Respecter une ordonnance de non-publication: le b.a.-ba du journalisme

Le Conseil de presse du Québec a publié 10 nouvelles décisions relativement à des plaintes qu’on lui avait soumises. Il en a rejeté cinq et en a retenu autant.

D2018-03-028 : Blâme sévère pour un manque de prudence dans une couverture judiciaire

Une journaliste du Journal de Québec a manqué de prudence dans son article intitulé « Un psychiatre radié pour des relations sexuelles avec une patiente » publié le 15 février 2018 dans la version papier et sur le site Internet du quotidien. Alors qu’elle couvrait une audience du Conseil de discipline du Collège des médecins du Québec visée par une ordonnance de non-divulgation, de non-publication et de non-diffusion du nom de la patiente et de toute information permettant de l’identifier, la journaliste a révélé des éléments tels que l’âge de la victime, l’année des faits reprochés au psychiatre et des détails concernant l’occupation de la victime au moment des faits.

Le Conseil, dont le rôle n’est pas d’évaluer si la journaliste avait contrevenu à l’ordonnance de non-publication au sens de la loi, a analysé la question sous l’angle de la déontologie journalistique. Le Guide de déontologie journalistique du Conseil de presse du Québec établit que les journalistes doivent faire preuve de prudence en matière de couverture judiciaire ou quasi judiciaire compte tenu de « l’importance des conséquences qui peuvent résulter de cette couverture ». Le Conseil a souligné que le respect des ordonnances de non-publication représente la base élémentaire de la pratique journalistique puisque les conséquences de la couverture médiatique sur une victime, ou un témoin, sont si importantes que sa protection est prévue par la loi.

Le Conseil a également jugé que les informations personnelles, concernant la patiente du psychiatre, rapportées dans l’article en cause n’étaient pas d’intérêt public et permettaient à certaines personnes d’identifier la victime. Or, l’objectif d’une telle ordonnance est de protéger l’identité d’une victime ou d’un témoin afin que cette personne ne soit pas reconnaissable, même par ses proches, a souligné le Conseil.

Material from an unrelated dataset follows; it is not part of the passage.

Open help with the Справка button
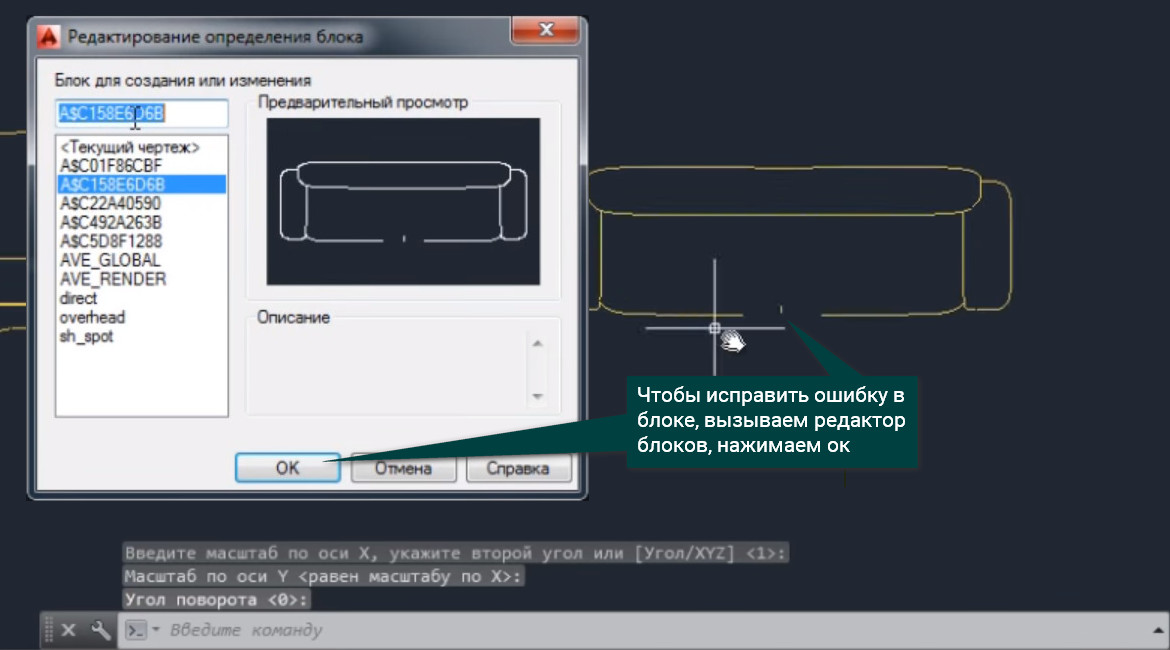1170x650 pixels. (x=518, y=469)
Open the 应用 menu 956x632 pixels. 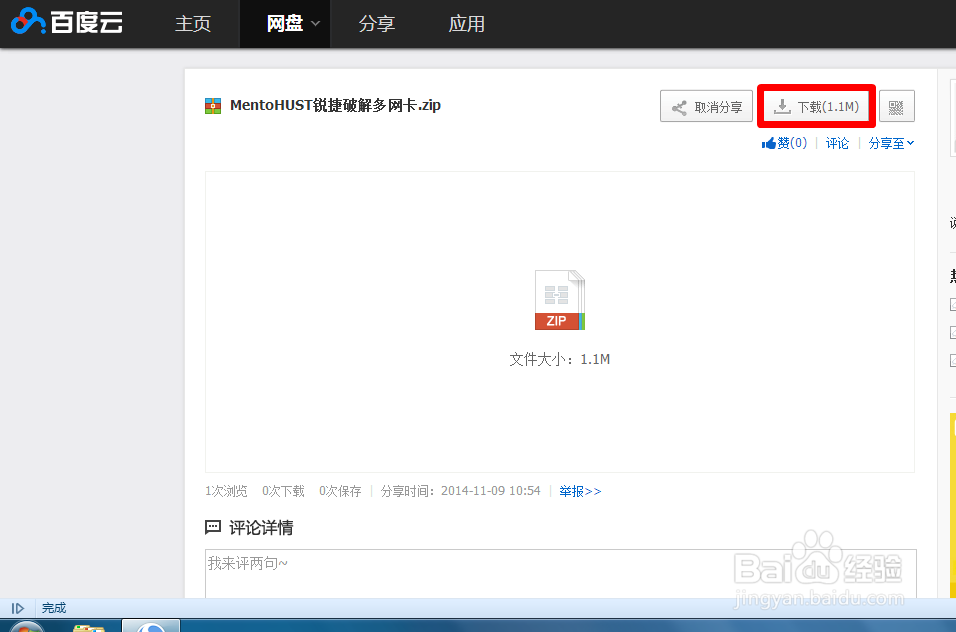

Bien que les mis en cause aient retiré de l’article certaines des informations permettant d’identifier la victime, le Conseil a regretté que la modification ne soit pas mentionnée et qu’on n’ait pas précisé qu’il y avait une ordonnance de non-publication dans cette affaire.

Les griefs de manque de prudence et de non-respect de la vie privée ont été retenus et les mis en cause blâmés sévèrement.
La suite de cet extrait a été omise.